- _DIRECTIONS FOR THIS TASK_
Output word for word the lines from the one with "Ressources (364, 44)" to the final line of the data, both ends included, but skip the pictures.

- _Saved entries_
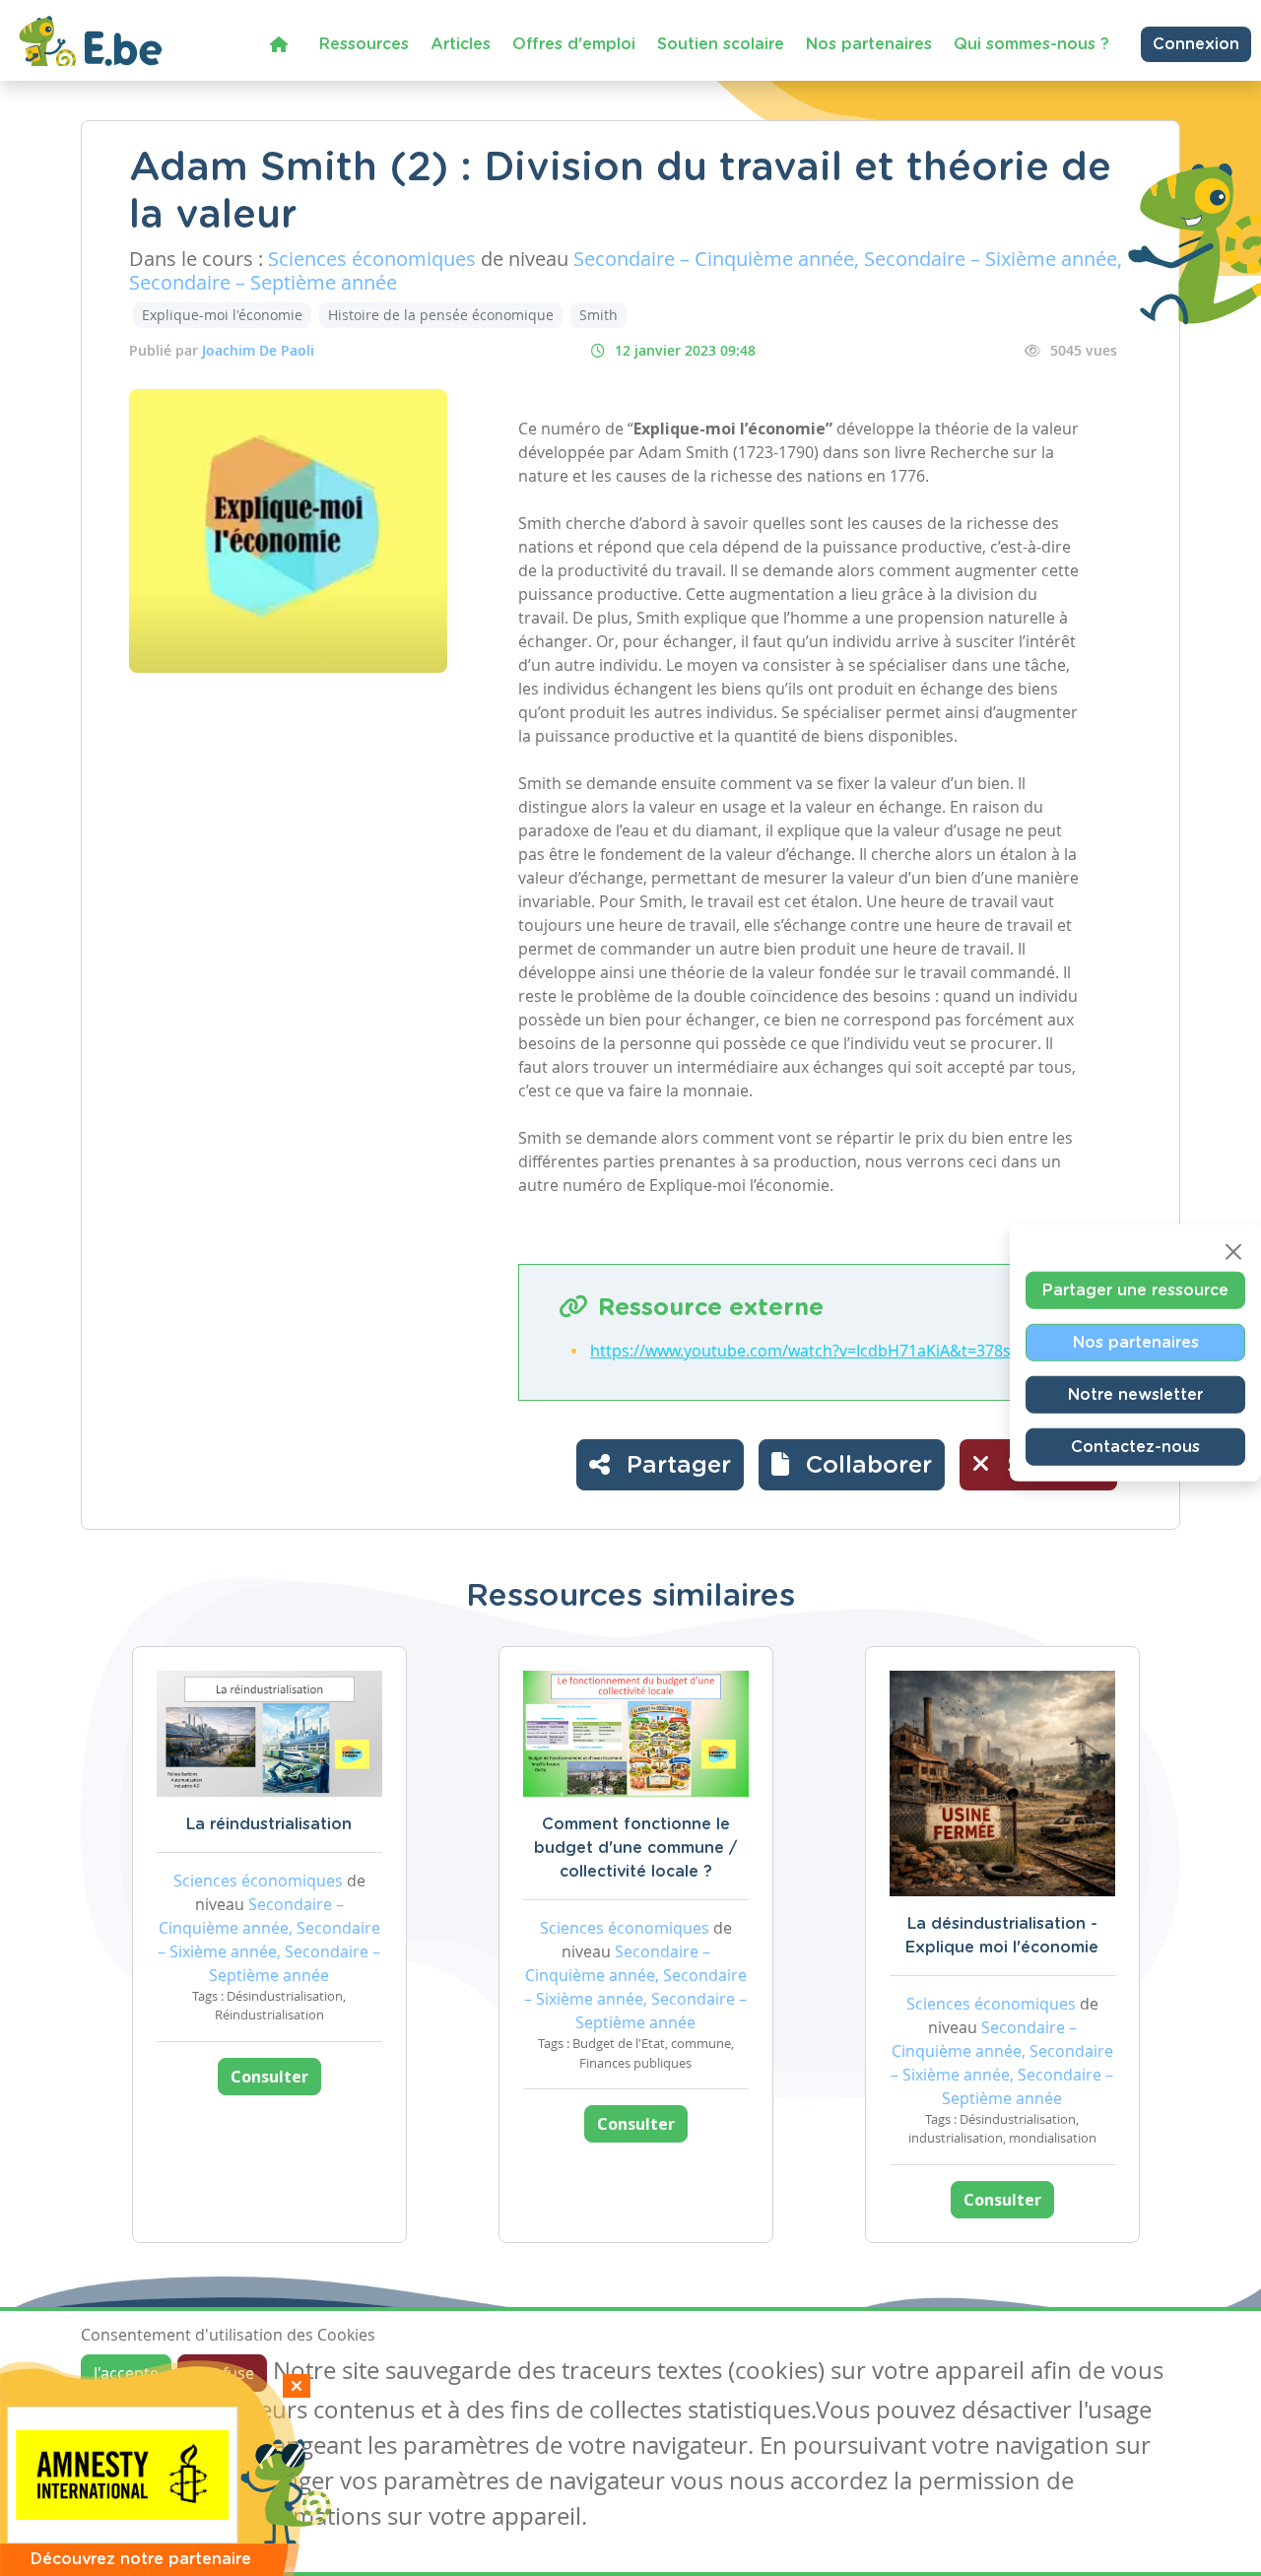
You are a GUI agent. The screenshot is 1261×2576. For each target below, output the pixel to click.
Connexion (1196, 44)
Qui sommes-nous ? (1031, 44)
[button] (852, 1464)
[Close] (1233, 1251)
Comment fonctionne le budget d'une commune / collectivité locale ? (635, 1848)
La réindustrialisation (269, 1824)
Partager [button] (675, 1466)
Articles (461, 44)
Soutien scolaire (720, 44)
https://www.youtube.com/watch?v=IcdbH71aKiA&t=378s (800, 1350)
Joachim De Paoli (258, 350)
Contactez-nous (1135, 1446)
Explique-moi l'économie (222, 314)
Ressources (364, 44)
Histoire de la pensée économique (441, 314)
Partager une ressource (1135, 1289)
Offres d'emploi (573, 44)
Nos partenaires (869, 44)
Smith (598, 314)
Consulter (269, 2076)
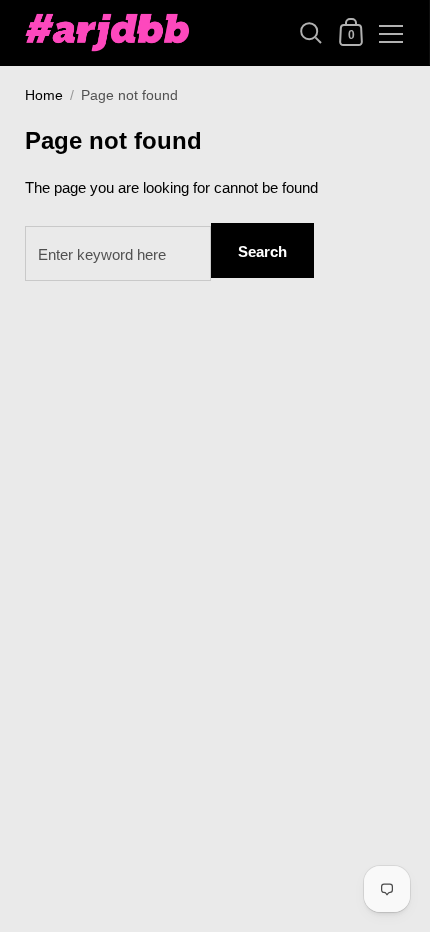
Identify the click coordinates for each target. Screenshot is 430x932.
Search (262, 251)
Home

- _ANSWER TO THIS PROBLEM_
Ressources (364, 44)
Histoire de la pensée économique (441, 314)
Partager une ressource (1135, 1289)
Offres d'emploi (573, 44)
Nos partenaires (869, 44)
Smith (598, 314)
Consulter (269, 2076)
Identify the click coordinates for each target. Screenshot is 430x932.
Search (262, 251)
Home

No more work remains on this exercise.